TEMPO.CO, Jakarta - Menteri Pemberdayaan Perempuan dan Perlindungan Anak Yohana Yembise mengatakan semua pihak harus menghormati keputusan rapat paripurna Dewan Perwakilan Rakyat yang mengesahkan Peraturan Pemerintah Pengganti Undang-Undang (Perpu) Nomor 1 Tahun 2016 tentang Perlindungan Anak menjadi undang-undang.
Di dalam peraturan itu, termuat pula hukuman tambahan berupa kebiri. “Kalau sudah jadi undang-undang, siapa pun harus tunduk,” ucapnya di Kompleks Parlemen, Senayan, Jakarta, Kamis, 20 Oktober 2016.
Pada 12 Oktober 2016, rapat paripurna sepakat mengesahkan Perpu Kebiri menjadi undang-undang. Namun pengesahan tersebut disertai catatan. Dewan meminta ada revisi agar peraturan tersebut lebih komprehensif, termasuk penentuan siapa yang akan menjadi eksekutor hukuman kebiri.
Baca: Kasus Mirna: Jessica Baca Pembelaan lagi, Singgung Sel Mewah
Perpu tersebut sempat alot dibahas di DPR lantaran ada fraksi yang tidak setuju, seperti Partai Gerakan Indonesia Raya.
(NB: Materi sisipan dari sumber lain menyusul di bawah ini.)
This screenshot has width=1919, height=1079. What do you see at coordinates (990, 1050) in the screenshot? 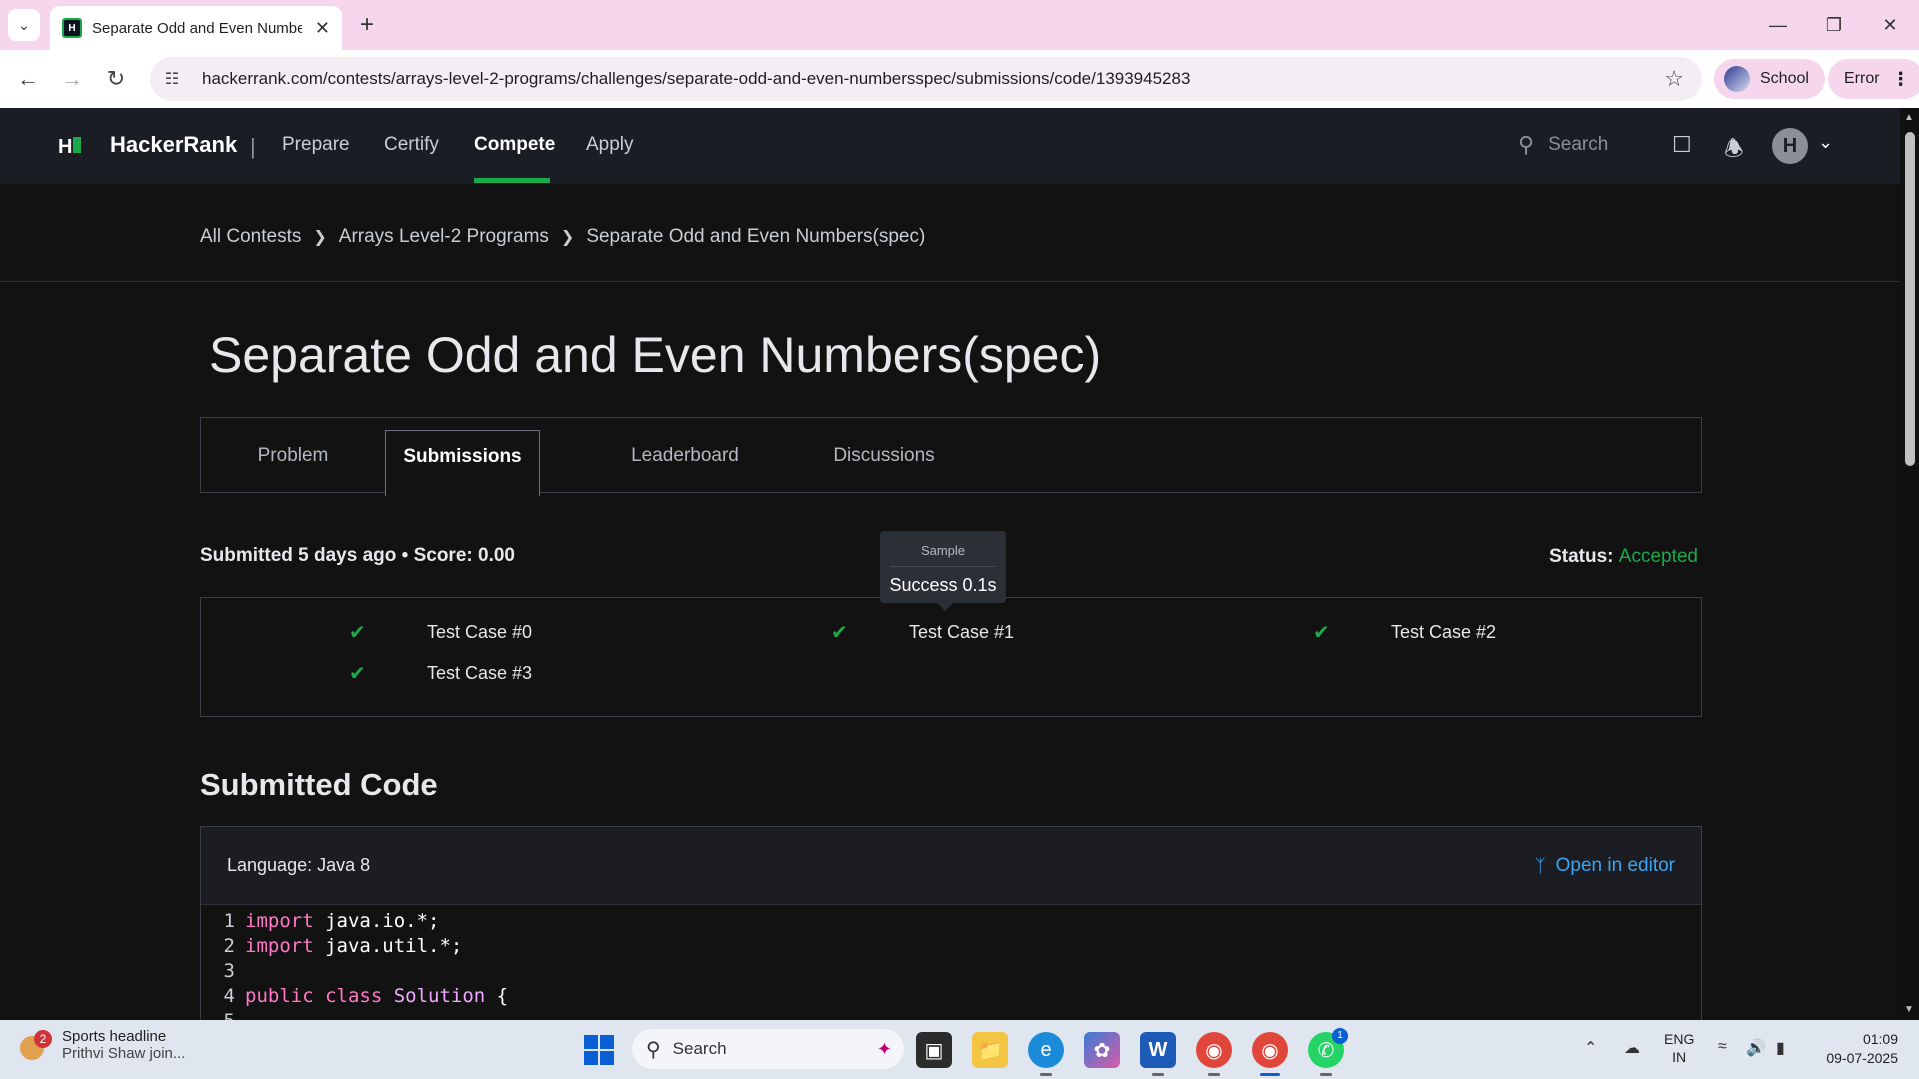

Namun Yohana membantah bahwa pembahasan peraturan tersebut juga alot di tingkat pemerintah. Ia meminta kementerian yang terlibat, seperti Kementerian Pemberdayaan Perempuan dan Perlindungan Anak, Kementerian Kesehatan, Kementerian Hukum dan Hak Asasi Manusia, serta Kementerian Sosial duduk bersama.
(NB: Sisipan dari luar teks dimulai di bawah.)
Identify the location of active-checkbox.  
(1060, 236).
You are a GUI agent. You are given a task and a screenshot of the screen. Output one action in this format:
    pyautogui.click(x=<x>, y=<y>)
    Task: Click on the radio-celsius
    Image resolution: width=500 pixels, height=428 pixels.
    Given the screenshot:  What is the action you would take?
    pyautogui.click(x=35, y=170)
Yohana justru menuturkan pembahasan perpu tersebut lancar. “Saya pikir tidak alot, karena ini mekanisme yang harus dijalani.” Yohana menilai kunci keberhasilan peraturan kebiri itu ada pada kesamaan persepsi dan pendapat dari berbagai pihak.
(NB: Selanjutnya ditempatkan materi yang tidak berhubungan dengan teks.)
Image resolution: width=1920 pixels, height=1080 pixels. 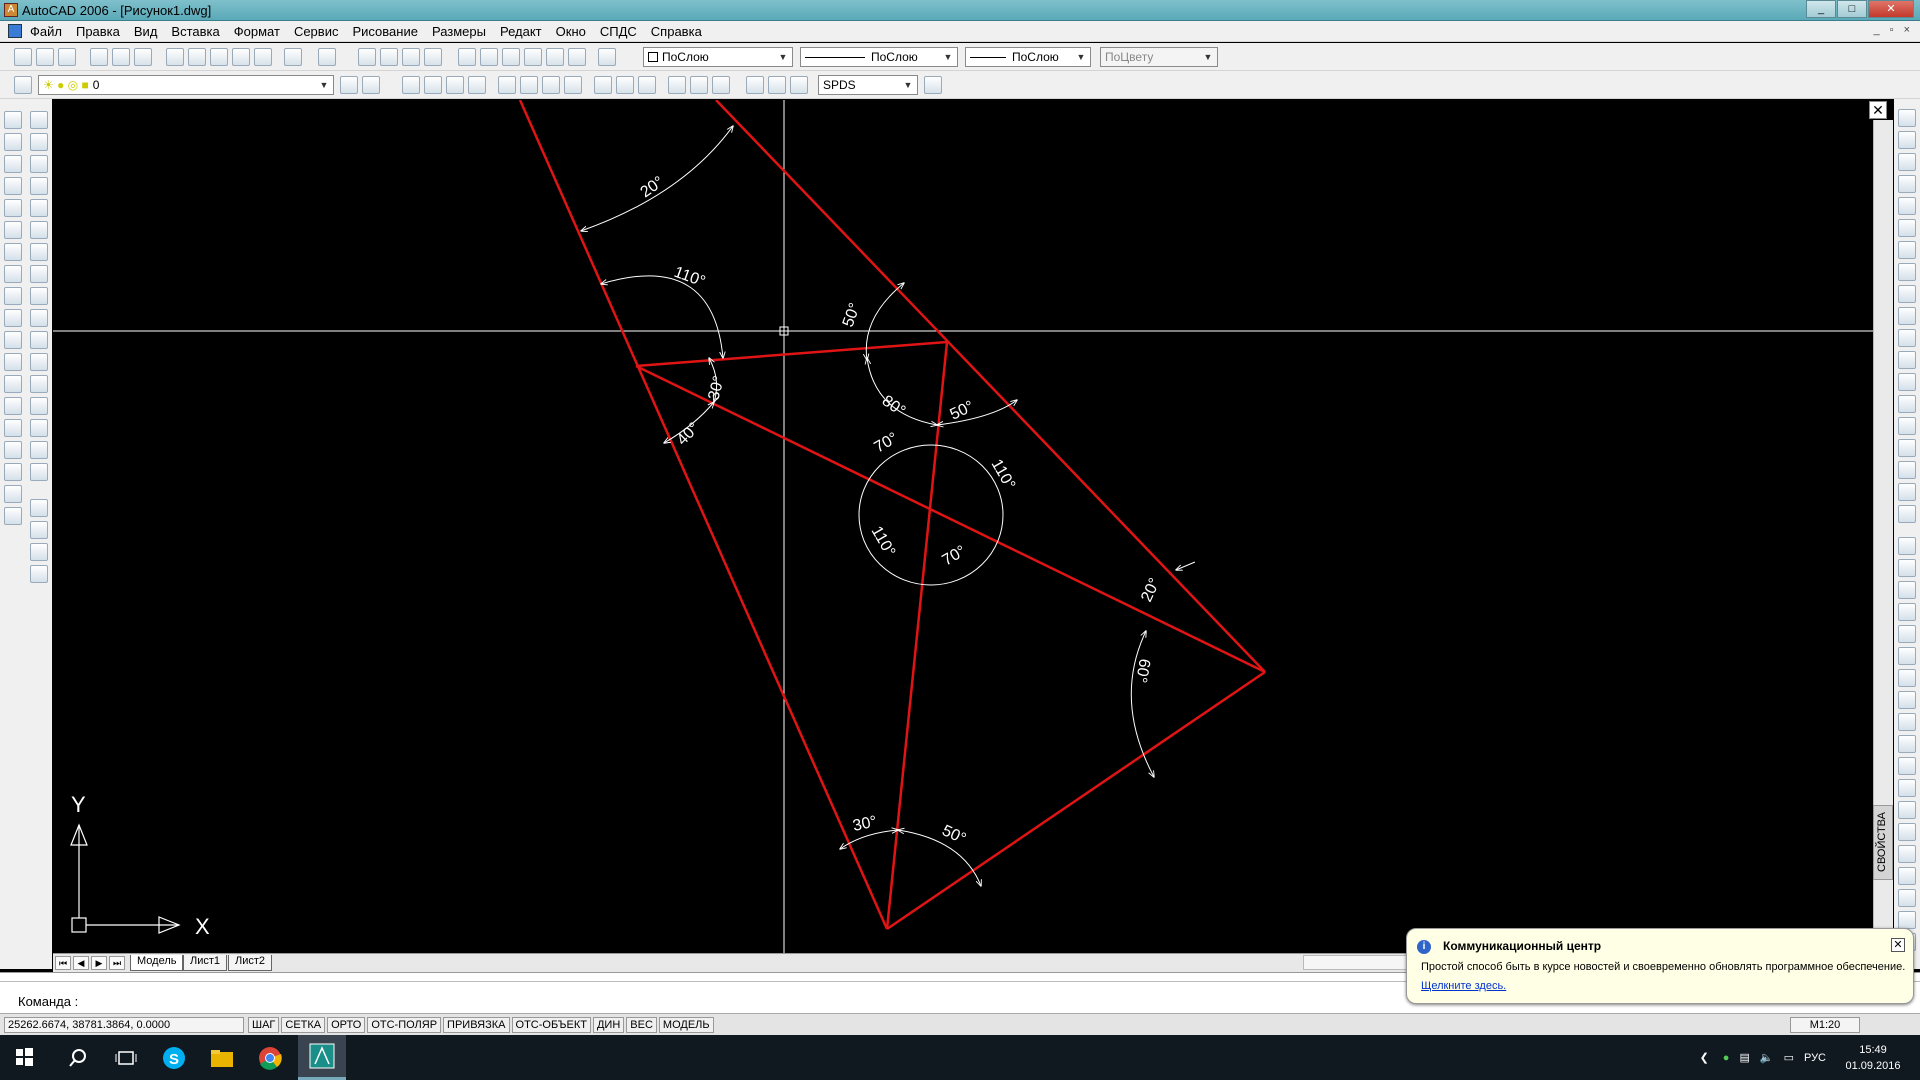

Satu hal penting yang belum tuntas adalah siapa yang nanti bertanggung jawab untuk mengeksekusi hukuman kebiri. Ikatan Dokter Indonesia menyatakan menolak menjadi eksekutor lantaran terbentur kode etik profesi. Namun pemerintah tetap akan menentukan eksekutor atas hukuman tersebut. “Eksekutor sedang diatur,” kata Yohana.